Reproduce every one of the rows below verbatim.

================

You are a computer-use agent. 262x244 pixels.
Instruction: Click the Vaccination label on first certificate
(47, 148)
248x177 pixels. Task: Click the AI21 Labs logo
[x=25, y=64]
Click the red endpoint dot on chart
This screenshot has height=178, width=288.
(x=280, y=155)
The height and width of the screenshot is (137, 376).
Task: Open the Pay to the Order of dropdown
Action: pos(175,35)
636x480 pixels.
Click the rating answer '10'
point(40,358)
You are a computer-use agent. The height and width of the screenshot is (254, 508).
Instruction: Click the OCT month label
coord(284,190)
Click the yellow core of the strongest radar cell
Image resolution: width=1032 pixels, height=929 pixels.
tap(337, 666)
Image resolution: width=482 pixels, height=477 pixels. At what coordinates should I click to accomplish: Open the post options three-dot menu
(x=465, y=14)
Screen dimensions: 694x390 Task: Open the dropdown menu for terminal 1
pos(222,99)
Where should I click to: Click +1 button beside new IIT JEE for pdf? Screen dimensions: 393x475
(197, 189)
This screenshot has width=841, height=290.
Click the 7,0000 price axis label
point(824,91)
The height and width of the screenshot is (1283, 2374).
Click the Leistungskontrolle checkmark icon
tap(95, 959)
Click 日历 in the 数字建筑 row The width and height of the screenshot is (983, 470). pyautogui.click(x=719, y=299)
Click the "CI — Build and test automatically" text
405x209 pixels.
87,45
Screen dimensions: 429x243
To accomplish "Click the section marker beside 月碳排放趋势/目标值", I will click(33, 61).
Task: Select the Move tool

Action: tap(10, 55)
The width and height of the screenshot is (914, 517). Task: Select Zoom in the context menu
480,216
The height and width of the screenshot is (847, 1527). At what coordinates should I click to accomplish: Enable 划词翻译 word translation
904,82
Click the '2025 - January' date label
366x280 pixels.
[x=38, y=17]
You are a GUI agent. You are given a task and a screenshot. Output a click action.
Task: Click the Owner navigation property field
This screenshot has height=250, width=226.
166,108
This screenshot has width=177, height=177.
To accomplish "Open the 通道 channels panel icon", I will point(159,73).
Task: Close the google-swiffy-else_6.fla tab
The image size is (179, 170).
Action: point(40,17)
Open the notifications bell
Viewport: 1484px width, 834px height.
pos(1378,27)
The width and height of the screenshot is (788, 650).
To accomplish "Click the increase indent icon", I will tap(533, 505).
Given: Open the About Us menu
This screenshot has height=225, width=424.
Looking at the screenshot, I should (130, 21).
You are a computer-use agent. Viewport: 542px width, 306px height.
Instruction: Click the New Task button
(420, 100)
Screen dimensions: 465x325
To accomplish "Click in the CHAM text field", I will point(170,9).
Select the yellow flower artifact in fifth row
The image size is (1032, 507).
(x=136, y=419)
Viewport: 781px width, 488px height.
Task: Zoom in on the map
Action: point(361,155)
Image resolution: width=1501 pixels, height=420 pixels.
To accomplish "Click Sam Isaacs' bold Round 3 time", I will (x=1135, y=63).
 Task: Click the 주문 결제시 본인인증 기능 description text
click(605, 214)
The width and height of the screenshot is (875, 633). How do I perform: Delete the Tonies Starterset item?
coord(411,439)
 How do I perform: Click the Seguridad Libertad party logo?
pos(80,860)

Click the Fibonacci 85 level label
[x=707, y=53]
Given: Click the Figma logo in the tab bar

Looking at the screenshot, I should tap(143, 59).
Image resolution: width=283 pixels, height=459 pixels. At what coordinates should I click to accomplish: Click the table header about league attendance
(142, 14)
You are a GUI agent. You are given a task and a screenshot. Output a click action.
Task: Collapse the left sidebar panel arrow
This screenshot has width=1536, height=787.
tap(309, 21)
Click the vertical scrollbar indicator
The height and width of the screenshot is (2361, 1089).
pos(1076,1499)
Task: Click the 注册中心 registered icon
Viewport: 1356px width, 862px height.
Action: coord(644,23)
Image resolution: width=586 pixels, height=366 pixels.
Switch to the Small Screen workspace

================

■ Result for this exercise ■
You are a computer-use agent. 262x244 pixels.
Instruction: Click the Vaccination label on first certificate
(47, 148)
248x177 pixels. Task: Click the AI21 Labs logo
[x=25, y=64]
Click the red endpoint dot on chart
This screenshot has height=178, width=288.
(x=280, y=155)
The height and width of the screenshot is (137, 376).
Task: Open the Pay to the Order of dropdown
Action: pos(175,35)
636x480 pixels.
Click the rating answer '10'
point(40,358)
You are a computer-use agent. The height and width of the screenshot is (254, 508).
Instruction: Click the OCT month label
coord(284,190)
Click the yellow core of the strongest radar cell
Image resolution: width=1032 pixels, height=929 pixels.
tap(337, 666)
Image resolution: width=482 pixels, height=477 pixels. At what coordinates should I click to accomplish: Open the post options three-dot menu
(x=465, y=14)
Screen dimensions: 694x390 Task: Open the dropdown menu for terminal 1
pos(222,99)
Where should I click to: Click +1 button beside new IIT JEE for pdf? Screen dimensions: 393x475
(197, 189)
This screenshot has width=841, height=290.
Click the 7,0000 price axis label
point(824,91)
The height and width of the screenshot is (1283, 2374).
Click the Leistungskontrolle checkmark icon
tap(95, 959)
Click 日历 in the 数字建筑 row The width and height of the screenshot is (983, 470). pyautogui.click(x=719, y=299)
Click the "CI — Build and test automatically" text
405x209 pixels.
87,45
Screen dimensions: 429x243
To accomplish "Click the section marker beside 月碳排放趋势/目标值", I will click(33, 61).
Task: Select the Move tool

Action: tap(10, 55)
The width and height of the screenshot is (914, 517). Task: Select Zoom in the context menu
480,216
The height and width of the screenshot is (847, 1527). At what coordinates should I click to accomplish: Enable 划词翻译 word translation
904,82
Click the '2025 - January' date label
366x280 pixels.
[x=38, y=17]
You are a GUI agent. You are given a task and a screenshot. Output a click action.
Task: Click the Owner navigation property field
This screenshot has height=250, width=226.
166,108
This screenshot has width=177, height=177.
To accomplish "Open the 通道 channels panel icon", I will point(159,73).
Task: Close the google-swiffy-else_6.fla tab
The image size is (179, 170).
Action: point(40,17)
Open the notifications bell
Viewport: 1484px width, 834px height.
pos(1378,27)
The width and height of the screenshot is (788, 650).
To accomplish "Click the increase indent icon", I will tap(533, 505).
Given: Open the About Us menu
This screenshot has height=225, width=424.
Looking at the screenshot, I should (130, 21).
You are a computer-use agent. Viewport: 542px width, 306px height.
Instruction: Click the New Task button
(420, 100)
Screen dimensions: 465x325
To accomplish "Click in the CHAM text field", I will point(170,9).
Select the yellow flower artifact in fifth row
The image size is (1032, 507).
(x=136, y=419)
Viewport: 781px width, 488px height.
Task: Zoom in on the map
Action: point(361,155)
Image resolution: width=1501 pixels, height=420 pixels.
To accomplish "Click Sam Isaacs' bold Round 3 time", I will (x=1135, y=63).
 Task: Click the 주문 결제시 본인인증 기능 description text
click(605, 214)
The width and height of the screenshot is (875, 633). How do I perform: Delete the Tonies Starterset item?
coord(411,439)
 How do I perform: Click the Seguridad Libertad party logo?
pos(80,860)

Click the Fibonacci 85 level label
[x=707, y=53]
Given: Click the Figma logo in the tab bar

Looking at the screenshot, I should tap(143, 59).
Image resolution: width=283 pixels, height=459 pixels. At what coordinates should I click to accomplish: Click the table header about league attendance
(142, 14)
You are a GUI agent. You are given a task and a screenshot. Output a click action.
Task: Collapse the left sidebar panel arrow
This screenshot has width=1536, height=787.
tap(309, 21)
Click the vertical scrollbar indicator
The height and width of the screenshot is (2361, 1089).
pos(1076,1499)
Task: Click the 注册中心 registered icon
Viewport: 1356px width, 862px height.
Action: coord(644,23)
Image resolution: width=586 pixels, height=366 pixels.
Switch to the Small Screen workspace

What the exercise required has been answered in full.